You can now start any job type from model code stored on your local computer without committing the code to a git repository. In combination with the proxiML CLI, starting a notebook from your local computer is as simple as:
proximl job create notebook --model-dir ~/model-code --data-dir ~/data "My Notebook"
How It Works
When creating a new job, in the Model
section of the job form you can now select the Local
from the Model Type
dropdown. If this option is selected, specify the storage path as the location on your local computer you want the data to be copied from or to. The path must be specified as an absolute path (starting with /
, like /home/username/data
), a home directory relative path (starting with ~/
, like ~/data
), or an environment variable based path (starting with $
, like $HOME/data
, where the HOME
environment variable on your local computer is set to /home/username
). Relative paths ./
are not supported.
All Local
options require the local connection capability. Please ensure your system meets the prerequisites and all required components are installed prior to using this option.
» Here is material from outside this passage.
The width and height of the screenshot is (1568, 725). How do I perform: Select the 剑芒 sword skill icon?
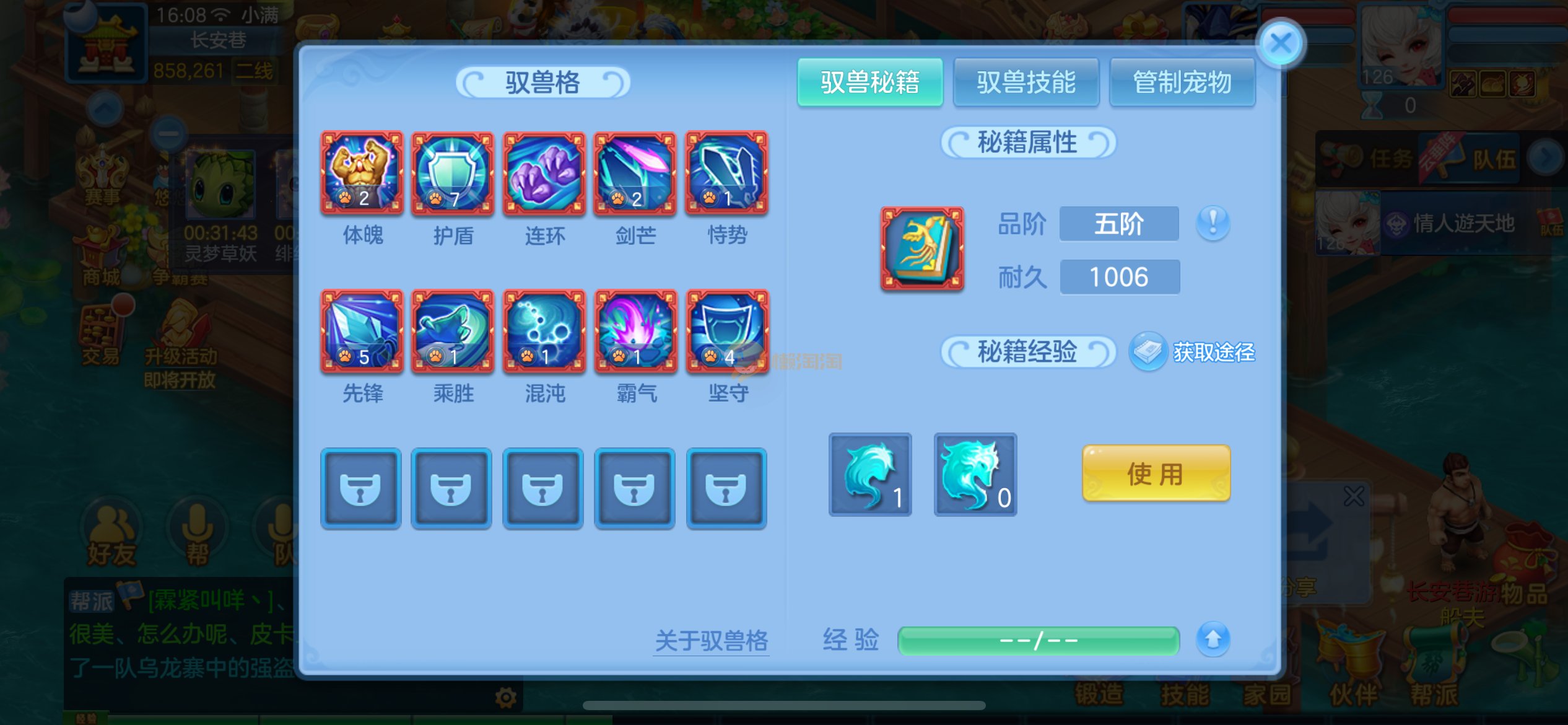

Once the job starts, it will wait for you to connect to download the model code. Click the Connect
button and follow the instructions. Once the model code has been transferred, the job will automatically start.
Using the CLI
As shown above, you can utilize this option automatically through the proxiML CLI by specifying the --model-dir
argument. When specified, the command will automatically create the job with the local model type configured, activate the local connection, transfer the model data, and open the notebook once the job starts (or watch the logs if it is a training/inference job).
If you also want to automatically upload a dataset during job creation, you can specify the --data-dir
option. However, if you plan to reuse the same dataset on multiple jobs, you only need to do this once. For future jobs, you should utilize the --dataset
option and specify the dataset name or ID instead. This will save time having to transfer the data multiple times and avoid charges to store the data multiple times.
Using the SDK
You can also start a job using the local model option with the Python SDK by specifying a source_type
of local
and a source_uri
of the local directory path in the model
dictionary in the create function.
from proximl import ProxiML
import asyncio
proximl = ProxiML()
job = await proximl.jobs.create(
name="Training Job with Local Output",
....
model=dict(source_type="local", source_uri="~/tensorflow-model"),
)
# Jobs using Local Model will wait for you to connect in the "waiting for data/model download" state
await job.wait_for("waiting for data/model download")
attach_task = asyncio.create_task(job.attach())
connect_task = asyncio.create_task(job.connect())
await asyncio.gather(attach_task, connect_task)
Since the job will wait for you to connect to transfer the model data, you must first wait for the job to be ready to transfer (the waiting for data/model download
state), then connect. The attach
function in the example above is optional and provides the log output from the data transfers and job.